My 100 Worst Movies of the 90's - 88 - Wild Wild West (1999)

Another example of Hollywood excess, Wild Wild West is an uninspired, over-produced mess.  The film stars mega-über-ultra star Will Smith and regular star Kevin Klein as they trade one-liners and face off against Kenneth Branagh’s Dr. Arliss Loveless.  The film is a special-effects-ridden adaptation of a popular television show from the 1960’s and, just like every other Hollywood reboot, is completely unnecessary and in no way manages to capture the feel and fun of the source material.  

Arliss Loveless threatens the stability of post-Civil-War-America and so President Grant teams up former soldier Jim West with Marshall Artemis Gordon to take him down.  Along the way they join ranks with the daughter of a kidnapped scientist (Salma Hayek) who comes between the two men.  The film features a number of compromising situations, features Klein’s character in a number of silly and unnecessary disguises, and has a number of really stupid reaction shots that make this feel less like a big-budget action flick and more like a straight-to-video Disney movie.

The formula for Wild Wild West is as follows:  One of the protagonists is in some form of danger, West does something drastic and not well thought-out, Gordon yells at him for being stupid, Gordon tries an invention, it works to a point, we get “laughs” (or at least I think we were supposed to) as Jim West tries to adapt his style of justice to work with Gordon’s gadgets.  Repeat this over and over and over and you have this sloppy, silly movie.  It gets worse towards the end, when the movie jumps the shark with Loveless’s giant steam-powered mechanical spider.

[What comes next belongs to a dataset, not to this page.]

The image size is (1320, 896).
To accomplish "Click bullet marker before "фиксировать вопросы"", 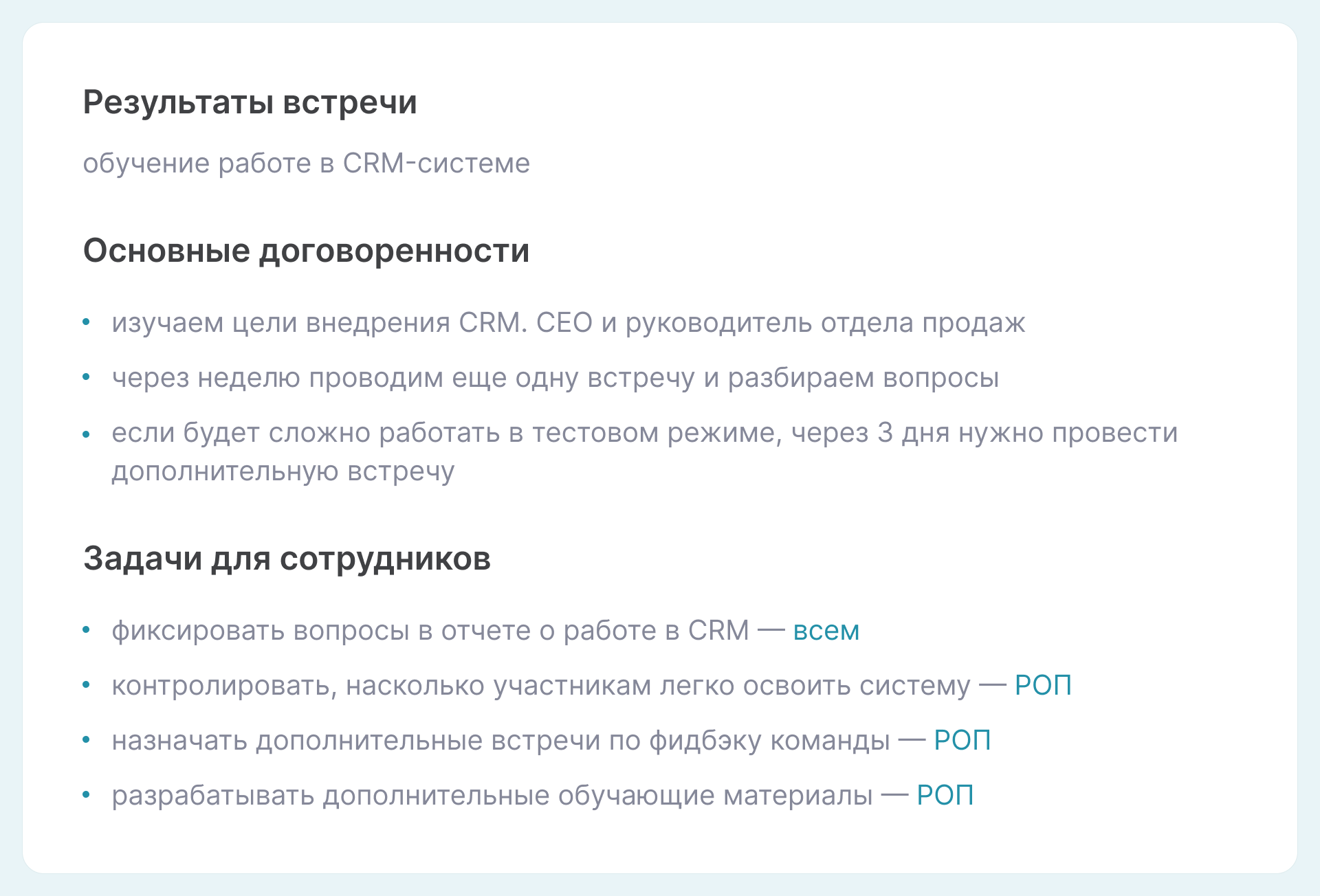I will [87, 630].
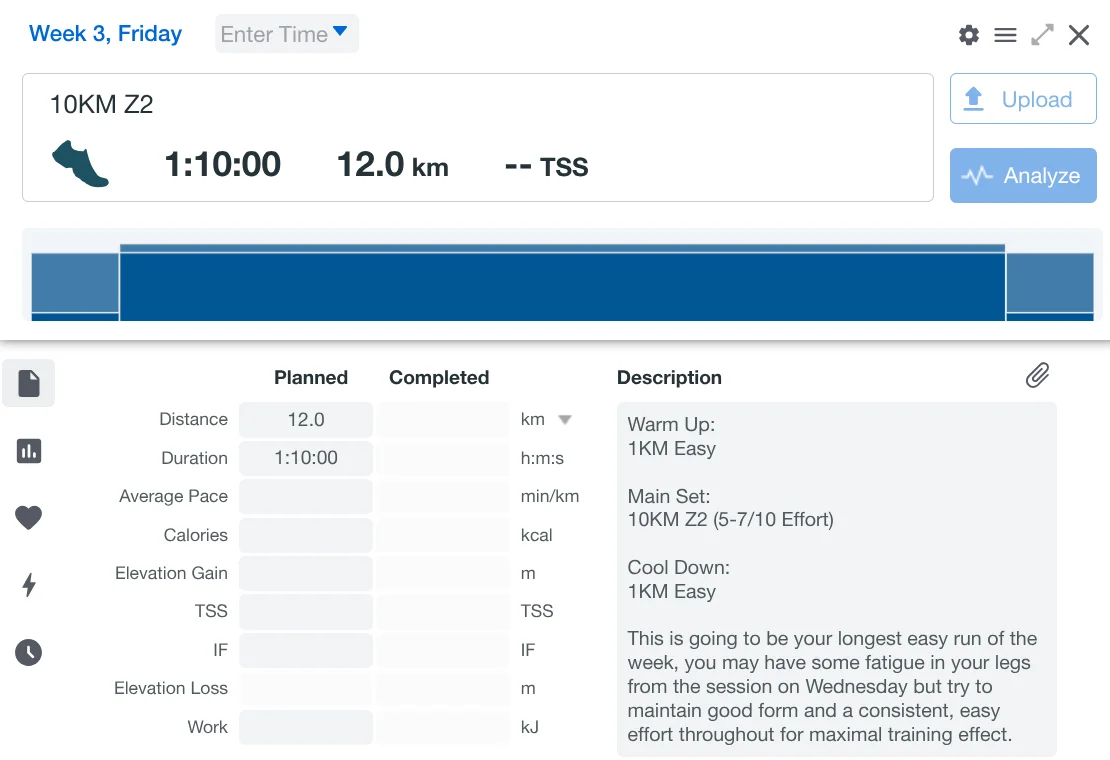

Wild Wild West was directed by Barry Sonnefeld, who also directed Men In Black and the Adams Family Movies.  It doesn’t work.  It is paced poorly, written at a grade-school level and overacted by all involved.  It’s filled with pratfalls and uninspired humor making it feel very immature and the special effects merely mask how weak everything else, including and especially the underlying plot, is.  Oh!  And don't get me started on that dreadful pop-radio-friendly theme song Smith rapped for the film.  UGH!